* Work required *
Each line of the listing below containing the word "Task" should be returned.

* The data *
--- START ---
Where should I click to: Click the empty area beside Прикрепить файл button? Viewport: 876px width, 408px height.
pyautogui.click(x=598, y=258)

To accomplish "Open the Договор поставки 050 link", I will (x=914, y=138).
--- END ---
--- START ---
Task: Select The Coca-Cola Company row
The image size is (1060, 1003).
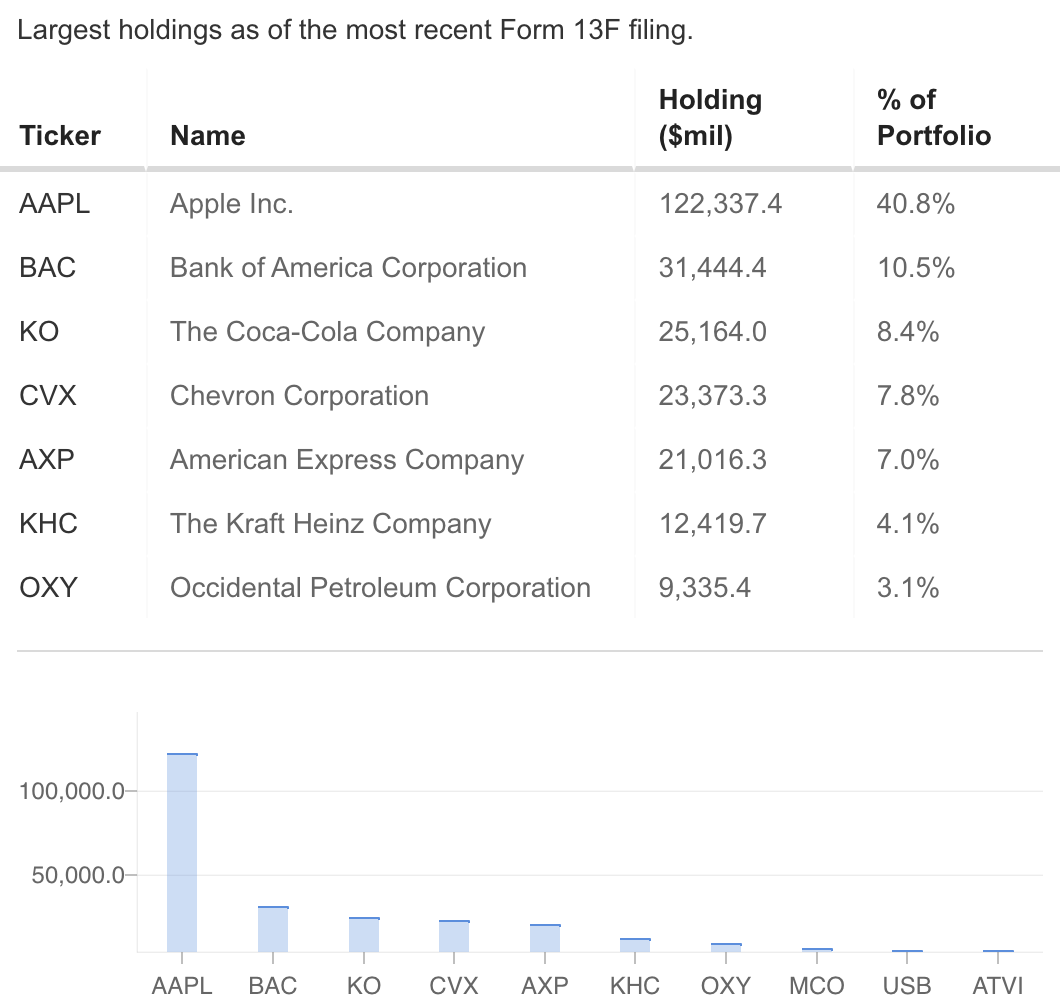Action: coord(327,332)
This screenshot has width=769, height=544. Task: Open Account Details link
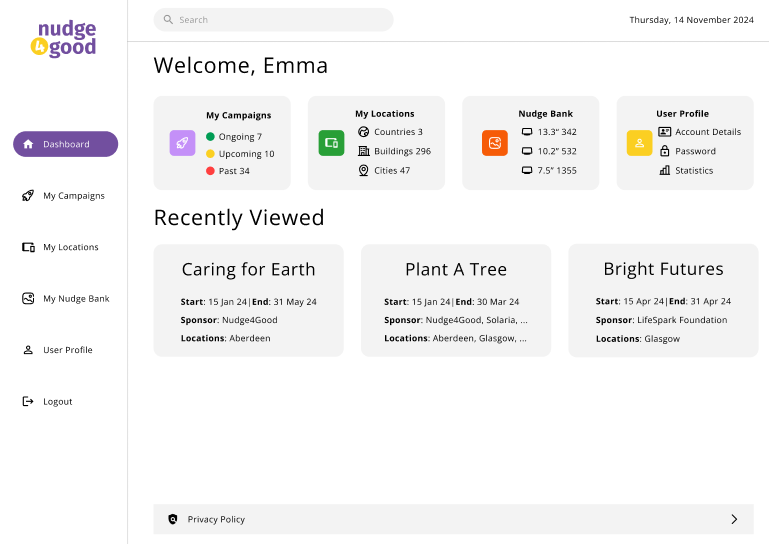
--- END ---
* Expected answer *
Task: Select The Coca-Cola Company row
This screenshot has width=769, height=544. Task: Open Account Details link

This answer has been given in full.